Natural neuronal network grown on a silicon microchip allowing high resolution recording and stimulation of neurons.
Monitoring neuronal cell activity is fundamental to neuroscience and the development of neuroprosthetics but a persistent problem is the device being able to effectively process the neural data in real-time, which in turn imposes restrictive requirements on bandwitdth, energy and computation capacity.
The solution to this problem, according to scientists working as part of the RAMP (Real neurons-nanoelectronics Architecture with Memristive Plasticity) project could lie with the use of memristors. These are electrical components that limit or regulate the flow of electrical current in a circuit and can remember the amount of charge that was flowing through it and retain data, even when the power is turned off. In essence, they perform a role akin to biological synapses and possess the intrinsic ability to simultaneously carry out computational tasks and store information at aggressively downscaled volumes and power dissipation.

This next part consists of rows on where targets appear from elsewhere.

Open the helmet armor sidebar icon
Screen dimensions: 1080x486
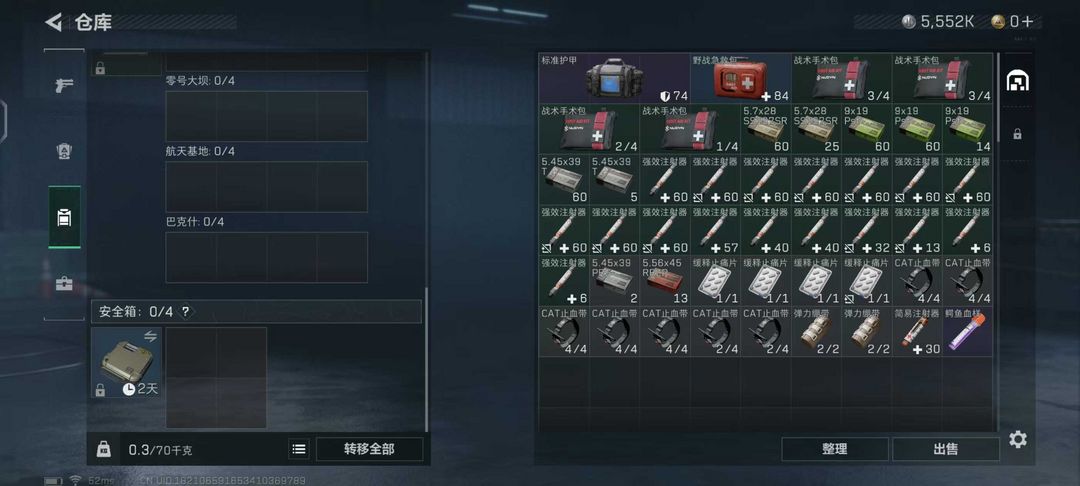pos(64,151)
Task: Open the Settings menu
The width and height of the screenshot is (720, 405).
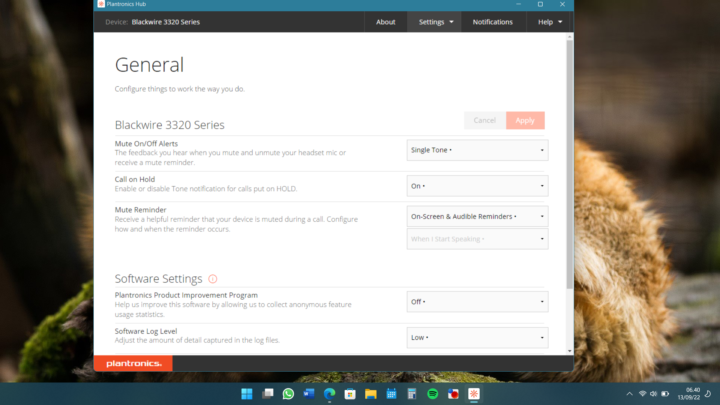Action: point(435,22)
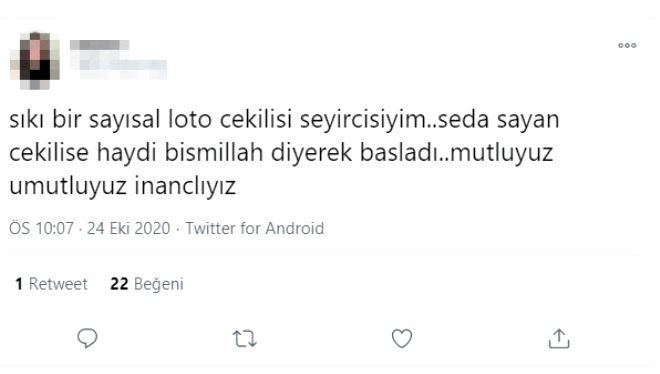Click the blurred username handle below name
Image resolution: width=660 pixels, height=374 pixels.
point(119,66)
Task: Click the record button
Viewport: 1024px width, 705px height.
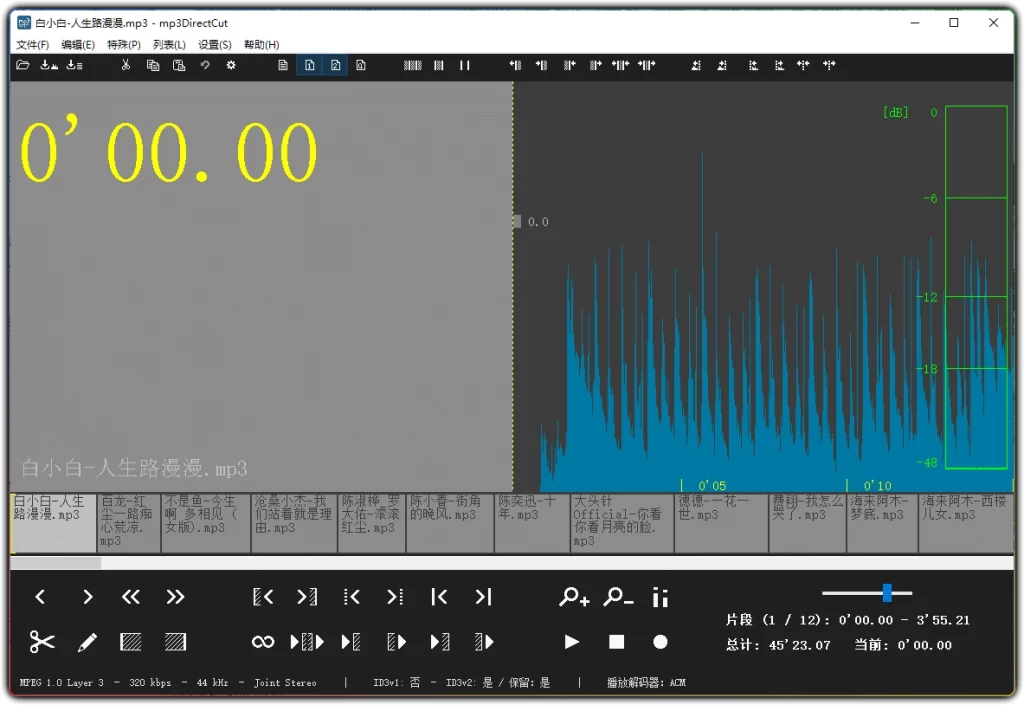Action: point(660,642)
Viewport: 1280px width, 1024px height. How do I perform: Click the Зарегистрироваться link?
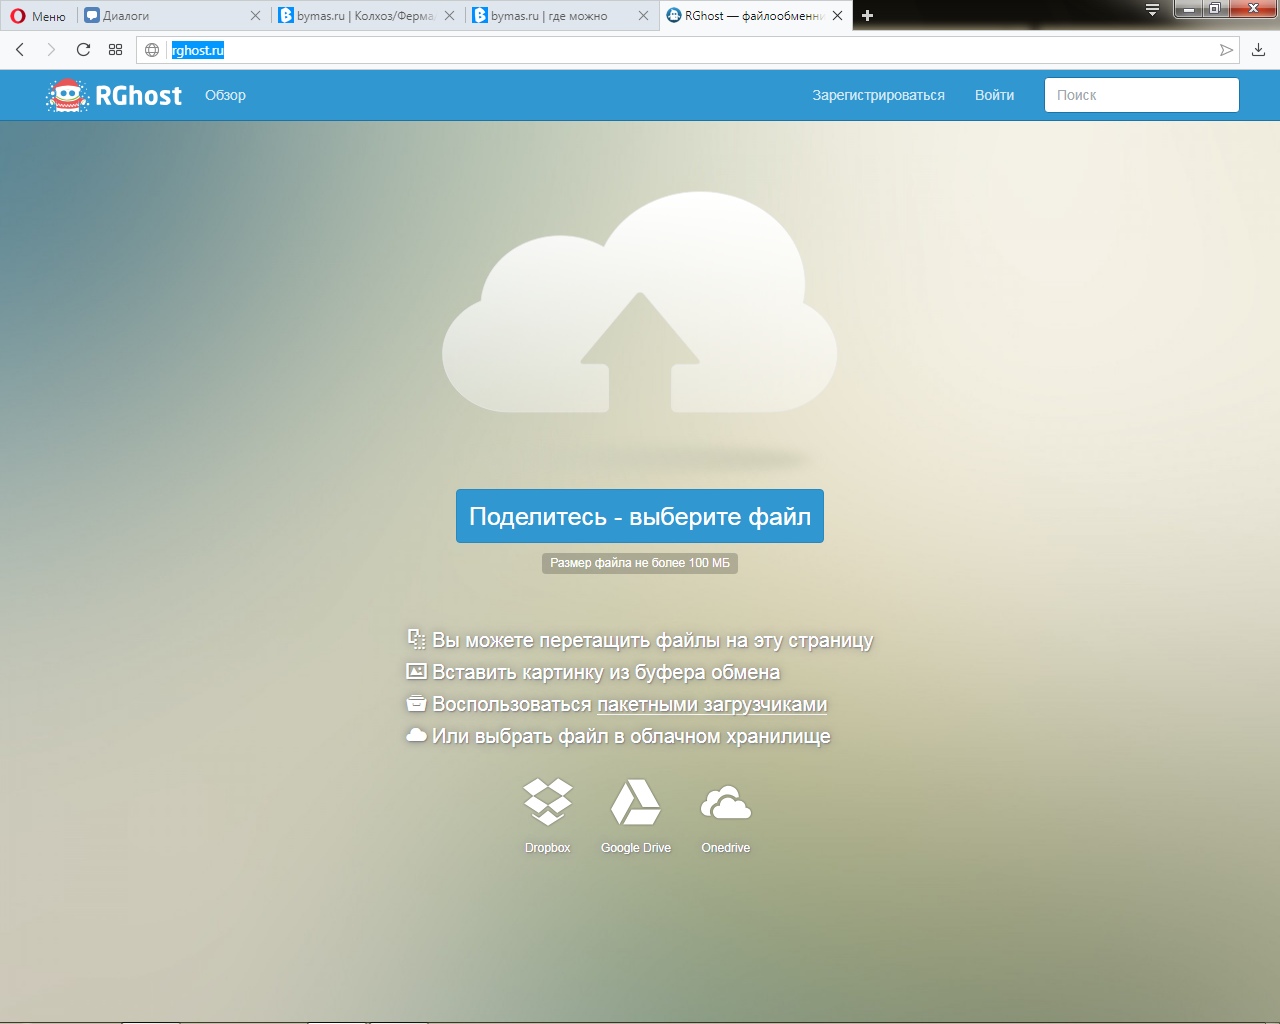(x=877, y=95)
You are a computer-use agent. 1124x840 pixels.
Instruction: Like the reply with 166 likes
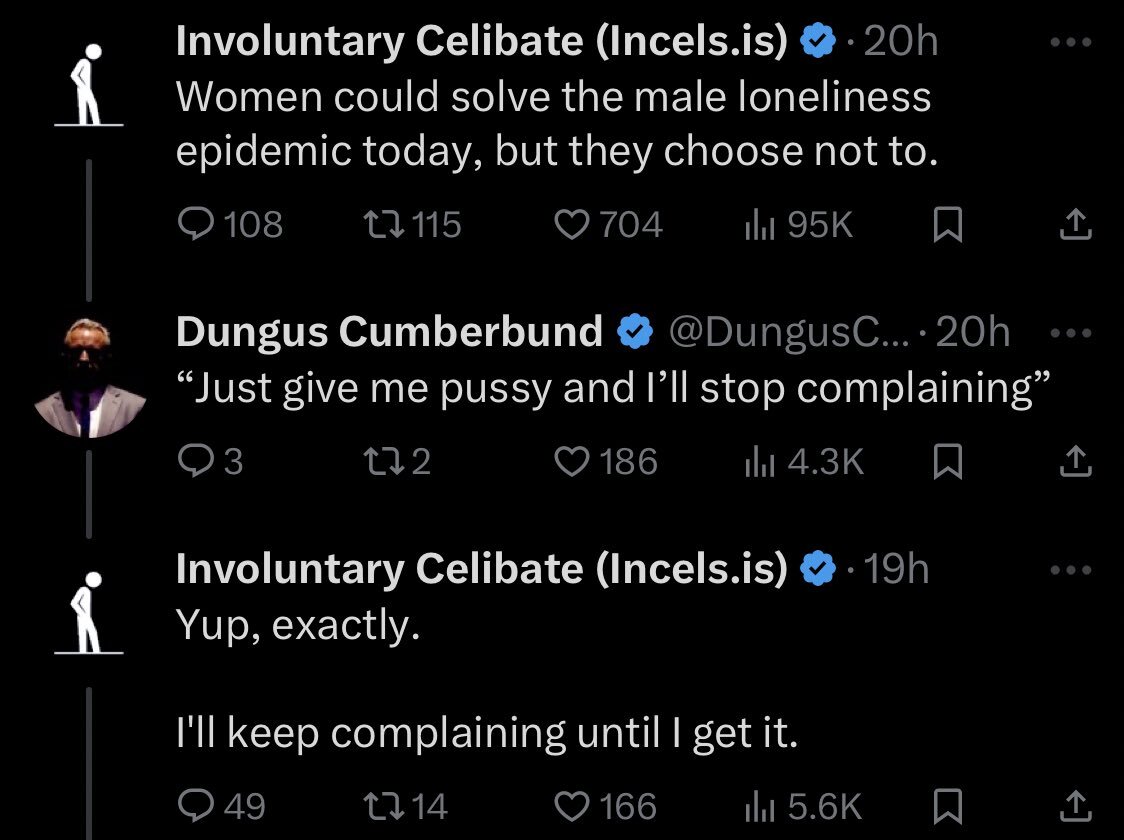click(x=572, y=806)
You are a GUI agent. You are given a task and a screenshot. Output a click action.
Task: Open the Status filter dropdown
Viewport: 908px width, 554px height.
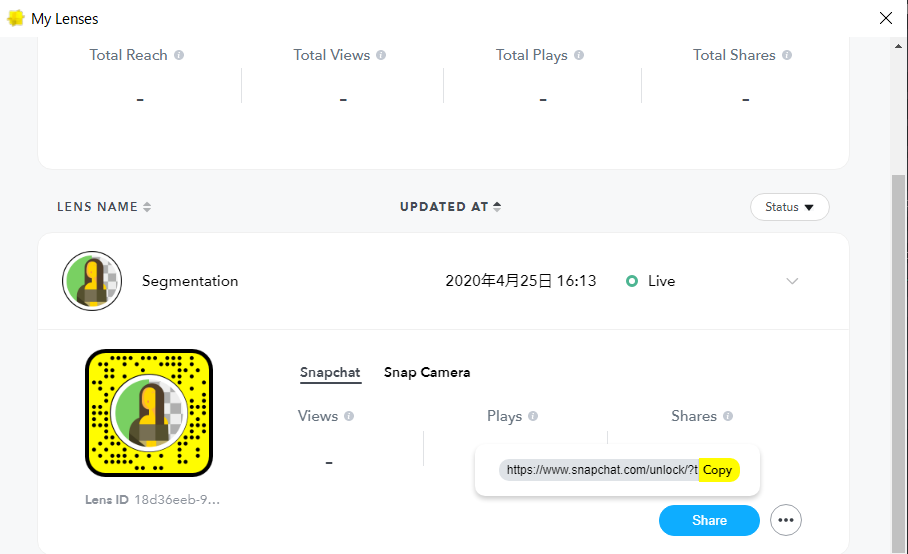[x=789, y=207]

Lead author Isha Gupta, a postgraduate research student at Southampton University, commented: ‘Our work can significantly contribute towards further enhancing the understanding of neuroscience, developing neuroprosthetics and bio-electronic medicines by building tools essential for interpreting the big data in a more effective way.’

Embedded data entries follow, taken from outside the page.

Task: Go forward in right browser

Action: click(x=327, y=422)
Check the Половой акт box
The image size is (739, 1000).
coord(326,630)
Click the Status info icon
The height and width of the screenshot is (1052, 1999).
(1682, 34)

The research team developed a nanoscale Memristive Integrative Sensor (MIS) into which they fed a series of voltage-time samples, which replicated neuronal electrical activity. By acting like brain synapses, the metal-oxide MIS was reportedly able to encode and compress (up to 200 times) neuronal spiking activity recorded by multi-electrode arrays. Besides addressing the bandwidth constraints, the researchers claim that this approach is also very power-efficient in that the power needed per recording channel was up to 100 times less when compared to current best practices.
‘We are thrilled that we succeeded in demonstrating that these emerging nanoscale devices, despite being rather simple in architecture, possess ultra-rich dynamics that can be harnessed beyond the obvious memory applications to address the fundamental constraints in bandwidth and power that currently prohibit scaling neural interfaces beyond 1 000 recording channels,’ said co-author Dr Themis Prodromakis.
The work undertaken by the RAMP team is a highly promising leap forward for addressing a diverse number of diseases and conditions from which the development of sophisticated neuroprosthetics promise to significantly reduce symptoms and increase quality of life for patients. One of the biggest challenges in this field has been to ensure that neuroprosthetics have the ‘feel’ of being a part of the patient’s own body or, for prosthetics located in or on certain parts of the body, are non-invasive.
Through the RAMP consortium, engineers from Southampton were able to link with biologists from the University of Padova, Italy, and the Max Planck Institute, Germany, using the facilities of the Southampton Nanofabrication Centre.
The RAMP project, which received just over EUR 2 million in EU-funding, is due to end in October 2016.